Concise Electronics for Geeks > 자유게시판

Just as importantly, it achieves much better regulation over a wide range of possible loads. The problem with this is that all real-world loads will develop some voltage across them in normal operation; this raises the emitter or source voltage accordingly - perhaps close to, or even above, the driving base / gate voltage. This negative voltage will prevent that MOSFET from turning on until the charge is dissipated through the voltage divider (which takes time proportional to the capacitances and resistances involved) - and the gate is positive enough again. The behavior of the first circuit - known as a half-wave rectifier - should be fairly clear: the diode conducts, and therefore creates a voltage across the resistor (a dummy load), only if the first input is more positive than the other; in this circuit, diode breakdown voltage is selected high enough not to interfere with this process. First, we need to find an equivalent resistor that, when placed across the terminals of our 9V battery, would conduct just 20 mA. 5RC, the capacitor will be more than 99% charged, with almost no current flowing - and a voltage equivalent to that of the power source will be present across its terminals.

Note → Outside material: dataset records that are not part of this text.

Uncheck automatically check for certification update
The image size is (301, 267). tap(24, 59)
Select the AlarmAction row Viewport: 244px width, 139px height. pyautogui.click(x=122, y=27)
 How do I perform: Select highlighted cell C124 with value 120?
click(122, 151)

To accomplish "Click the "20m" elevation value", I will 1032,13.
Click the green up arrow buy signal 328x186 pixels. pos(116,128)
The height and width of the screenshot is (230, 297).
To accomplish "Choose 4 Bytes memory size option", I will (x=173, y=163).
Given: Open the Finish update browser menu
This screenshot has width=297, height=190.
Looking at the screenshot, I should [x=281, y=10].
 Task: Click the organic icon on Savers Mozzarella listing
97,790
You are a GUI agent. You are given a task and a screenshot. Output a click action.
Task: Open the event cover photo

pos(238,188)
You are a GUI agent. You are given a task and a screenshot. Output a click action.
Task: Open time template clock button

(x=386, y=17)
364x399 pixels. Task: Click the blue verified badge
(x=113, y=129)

An unexpected low-pass filter distortion seen in a digital signal is usually indicative of excessive capacitance of the signal path, perhaps because the connection is too long, or runs too close to others; while a high-pass pattern may indicate a broken trace or cut wire, forming an unwelcome capacitor in series with the source of the signal. Low-pass and high-pass filters can be cascaded to form band-pass or band-stop filters; identical filters can also be stacked to achieve a steeper response curve (n-th order filters, with gn frequency transmission function). C product, and therefore, what are electric cables the same frequency response. Because gates are not expected to directly drive significant loads (several milliamps is usually the limit), CMOS transistors are selected so that their resistances and voltage response characteristics eliminate the risk of short-circuit damage when input voltage is somewhere between ground and Vcc; that said, output voltage levels and other gate characteristics are guaranteed to be sane only within certain specific ranges of "0" and "1" inputs.

At this point, the left transistor will turn on, and create a negative voltage on the gate of the other MOSFET, turning it off for a while. The MOSFET transistor shown in column A generally does not require a resistor, at least at low signal frequencies, because it does not allow any appreciably long-lived current to flow through the gate (at very high frequencies, the small but non-zero gate-source capacitance becomes a factor, though). For example, AND gates may be employed to make sure that the input or output stage is active only when the clock signal is high; modified flip-flops may be used to detect clock signal state transitions and initiate actions on rising or falling edges; and binary counters may be used to ensure that a particular number of clock cycles passes between any two operations, or to select the appropriate part of a circuit to use when executing a sequence of calculations. Diodes are also commonly used to build constant-current sources, such as this circuit: this arrangement will admit only as much current as needed to create a particular voltage across the constant "sense" resistor, R2, regardless of the potentially variable voltage drop seen across the connected load.

The previously discussed modifications of the voltage follower circuit - to allow adjustable voltage amplification and push-pull operation - are just as applicable to this regulator. In many cases, this is not a big deal - the capacitor and the resistors can be selected with the interesting range of frequencies in mind; but fundamentally, the follower is no longer maintaining direct relationship between input and output voltages - and merely between their rates of change. Relying on this intrinsic gain is usually not a good idea for production-grade circuits, as the parameter can change significantly at a whim - but by looking at its general order of magnitude, you can see what input impedance would be appropriate. Transistor drivers: one of the most rudimentary classes of integrated circuits, these chips consists of a modest number of individual transistors, often with protective resistors and diodes, to be used as line drivers (i.e., impedance converters). The ability to spot these waveforms is actually extremely useful when debugging digital circuits, where square wave signals are used extensively.